● YOUR OBJECTIVE: Using the word "will" as the filter, copy each matching line from the records.

● TASK MATERIAL:
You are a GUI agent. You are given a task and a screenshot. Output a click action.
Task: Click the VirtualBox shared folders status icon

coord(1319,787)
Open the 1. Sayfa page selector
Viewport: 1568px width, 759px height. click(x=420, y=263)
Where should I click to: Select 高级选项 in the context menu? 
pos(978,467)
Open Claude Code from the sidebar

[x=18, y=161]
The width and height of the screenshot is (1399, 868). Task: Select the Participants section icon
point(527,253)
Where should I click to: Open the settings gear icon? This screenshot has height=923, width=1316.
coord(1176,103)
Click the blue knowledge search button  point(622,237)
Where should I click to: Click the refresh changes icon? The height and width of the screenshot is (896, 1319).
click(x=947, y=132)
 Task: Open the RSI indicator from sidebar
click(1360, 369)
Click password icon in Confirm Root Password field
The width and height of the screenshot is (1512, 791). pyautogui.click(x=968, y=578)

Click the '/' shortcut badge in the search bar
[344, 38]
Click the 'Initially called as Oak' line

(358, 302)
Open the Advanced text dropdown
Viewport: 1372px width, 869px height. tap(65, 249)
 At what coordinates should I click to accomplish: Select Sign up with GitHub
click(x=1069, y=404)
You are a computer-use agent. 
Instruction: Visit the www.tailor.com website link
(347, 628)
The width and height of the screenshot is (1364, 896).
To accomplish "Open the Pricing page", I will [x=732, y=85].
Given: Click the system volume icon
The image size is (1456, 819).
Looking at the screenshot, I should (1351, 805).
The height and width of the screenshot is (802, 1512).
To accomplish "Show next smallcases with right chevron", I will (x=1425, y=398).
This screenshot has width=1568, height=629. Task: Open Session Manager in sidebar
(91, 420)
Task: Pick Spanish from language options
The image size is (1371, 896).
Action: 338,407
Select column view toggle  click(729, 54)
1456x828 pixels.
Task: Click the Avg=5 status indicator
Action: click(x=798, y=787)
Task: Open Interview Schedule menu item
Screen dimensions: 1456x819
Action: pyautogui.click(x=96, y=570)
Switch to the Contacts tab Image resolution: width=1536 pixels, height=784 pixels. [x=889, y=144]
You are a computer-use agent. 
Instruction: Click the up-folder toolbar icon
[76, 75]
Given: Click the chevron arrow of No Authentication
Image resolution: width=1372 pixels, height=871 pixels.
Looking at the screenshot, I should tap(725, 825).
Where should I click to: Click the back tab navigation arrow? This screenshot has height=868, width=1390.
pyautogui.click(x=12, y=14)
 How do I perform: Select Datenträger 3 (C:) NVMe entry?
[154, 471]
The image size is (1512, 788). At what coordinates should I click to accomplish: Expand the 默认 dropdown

● TASK RESULT:
To accomplish "Open the Pricing page", I will [x=732, y=85].
To accomplish "Show next smallcases with right chevron", I will (x=1425, y=398).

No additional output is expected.